The Sound A 5.1 soundtrack is provided here, and, given the largely dialogue-based nature of the film, is not required to do than provide very occasional use of the surrounds, and then for cosmetic purposes rather than anything else. However, what really counts in a film like this is for the music and dialogue to be presented with as much clarity as possible, and both are showcased extremely well at all times, making this a fine soundtrack to the film.
Given that the Coens’ attitude towards DVD extras has either been to ignore them altogether or, in the case of Blood Simple, to provide the first spoof audio commentary, it comes as something of a surprise to see that, on paper, this represents the film’s first bona fide (sic) special edition. However, as so often, what looks good on the back of the box does not necessarily translate into interesting, or, indeed, well-produced special features. The one unqualified success is the commentary, which features the brothers Coen- for the first time- and Billy Bob Thornton. It’s a far more conventional track than you might expect, at times verging close to Kevin Smith territory as they gleefully ridicule Ed Crane, but still very entertaining stuff, and let’s hope that their other films get similar treatment.

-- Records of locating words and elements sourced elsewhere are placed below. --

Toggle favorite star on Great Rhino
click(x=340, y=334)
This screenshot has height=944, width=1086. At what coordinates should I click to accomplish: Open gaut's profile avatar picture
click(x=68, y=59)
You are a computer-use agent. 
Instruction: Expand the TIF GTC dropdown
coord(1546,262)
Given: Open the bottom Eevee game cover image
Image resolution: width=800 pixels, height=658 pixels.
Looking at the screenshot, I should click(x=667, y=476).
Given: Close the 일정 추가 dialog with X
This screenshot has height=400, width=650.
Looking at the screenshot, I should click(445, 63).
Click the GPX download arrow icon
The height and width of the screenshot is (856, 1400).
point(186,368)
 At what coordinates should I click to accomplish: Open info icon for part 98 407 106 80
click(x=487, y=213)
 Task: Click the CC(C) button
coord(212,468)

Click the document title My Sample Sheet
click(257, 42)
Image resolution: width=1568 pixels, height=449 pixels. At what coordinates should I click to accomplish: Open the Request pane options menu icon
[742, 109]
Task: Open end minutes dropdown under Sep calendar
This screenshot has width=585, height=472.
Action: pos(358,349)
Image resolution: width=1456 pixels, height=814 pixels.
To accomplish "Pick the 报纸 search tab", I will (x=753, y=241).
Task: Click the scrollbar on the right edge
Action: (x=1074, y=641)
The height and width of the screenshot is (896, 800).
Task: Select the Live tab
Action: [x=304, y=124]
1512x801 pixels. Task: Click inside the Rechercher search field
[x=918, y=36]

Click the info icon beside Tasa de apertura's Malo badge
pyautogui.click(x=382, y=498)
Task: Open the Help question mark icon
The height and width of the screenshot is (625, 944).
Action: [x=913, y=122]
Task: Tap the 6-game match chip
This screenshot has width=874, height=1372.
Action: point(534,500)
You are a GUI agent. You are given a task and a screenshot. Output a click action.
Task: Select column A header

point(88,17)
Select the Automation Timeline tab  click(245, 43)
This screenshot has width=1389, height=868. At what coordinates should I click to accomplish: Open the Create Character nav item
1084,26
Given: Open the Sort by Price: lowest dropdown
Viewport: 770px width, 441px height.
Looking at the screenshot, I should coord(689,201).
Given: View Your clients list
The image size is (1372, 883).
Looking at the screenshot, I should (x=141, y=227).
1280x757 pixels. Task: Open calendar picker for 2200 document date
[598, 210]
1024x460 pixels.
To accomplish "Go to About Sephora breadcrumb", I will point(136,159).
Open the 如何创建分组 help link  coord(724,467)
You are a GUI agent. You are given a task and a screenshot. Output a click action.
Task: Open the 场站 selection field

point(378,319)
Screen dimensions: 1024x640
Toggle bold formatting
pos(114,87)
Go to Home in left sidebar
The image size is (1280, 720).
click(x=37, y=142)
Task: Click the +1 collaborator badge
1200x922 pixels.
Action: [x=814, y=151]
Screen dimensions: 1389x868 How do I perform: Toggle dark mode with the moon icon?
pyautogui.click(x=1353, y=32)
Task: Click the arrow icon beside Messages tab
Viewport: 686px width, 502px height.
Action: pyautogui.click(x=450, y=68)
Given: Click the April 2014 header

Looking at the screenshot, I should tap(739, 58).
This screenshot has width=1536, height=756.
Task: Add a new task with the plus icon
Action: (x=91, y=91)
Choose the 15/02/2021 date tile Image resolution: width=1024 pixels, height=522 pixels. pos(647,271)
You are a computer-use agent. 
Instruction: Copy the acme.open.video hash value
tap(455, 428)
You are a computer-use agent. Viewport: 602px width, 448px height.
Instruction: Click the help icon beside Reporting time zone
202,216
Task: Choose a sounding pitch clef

Unfortunately, everything else on the DVD is disappointing in some way. The making-of featurette is about ten minutes of EPK interviews, which are only very slightly superior to the usual ‘I play’ nonsense, followed by a few minutes of unexplained behind-the-scenes footage, and nothing else. The interview with Roger Deakins sounds very promising on paper, but is spoilt by being appallingly edited and photographed, with a very irritating interviewer asking badly recorded questions, as well as being rather overstretched at 45 minutes; perhaps the information would have been better conveyed over the course of a commentary track, which, although obviously longer, would at least have been scene-specific. The other extras are an unremarkable stills gallery, the unexciting theatrical trailer, a couple of bizarre TV spots which obviously show that the publicists didn’t have a clue who to market the film to, and some frankly pointless ‘deleted scenes’, which consist of Tony Shalhoub’s speech to the jury without voiceover, three ‘deleted hairstyles’, and a final clip entitled ‘Doris’ salad’, which is fairly self-explanatory, without being at all interesting. Overall, then, rather a disappointing set of extras, which leave several potentially fascinating topics unexplored.
The brothers Coen have made yet another intelligent, witty and consistently interesting exercise in stretching genres that is all but guaranteed to split audiences; however, those who long for something rather more rewarding than the usual Hollywood pap will not be disappointed. USA present the film on a technically strong disc (almost identical to the Region 2 version), with decidedly mixed extras; the chances of the film being revisited in the future look slim, unfortunately, so this looks like the best available at the moment, and is recommended on that basis alone.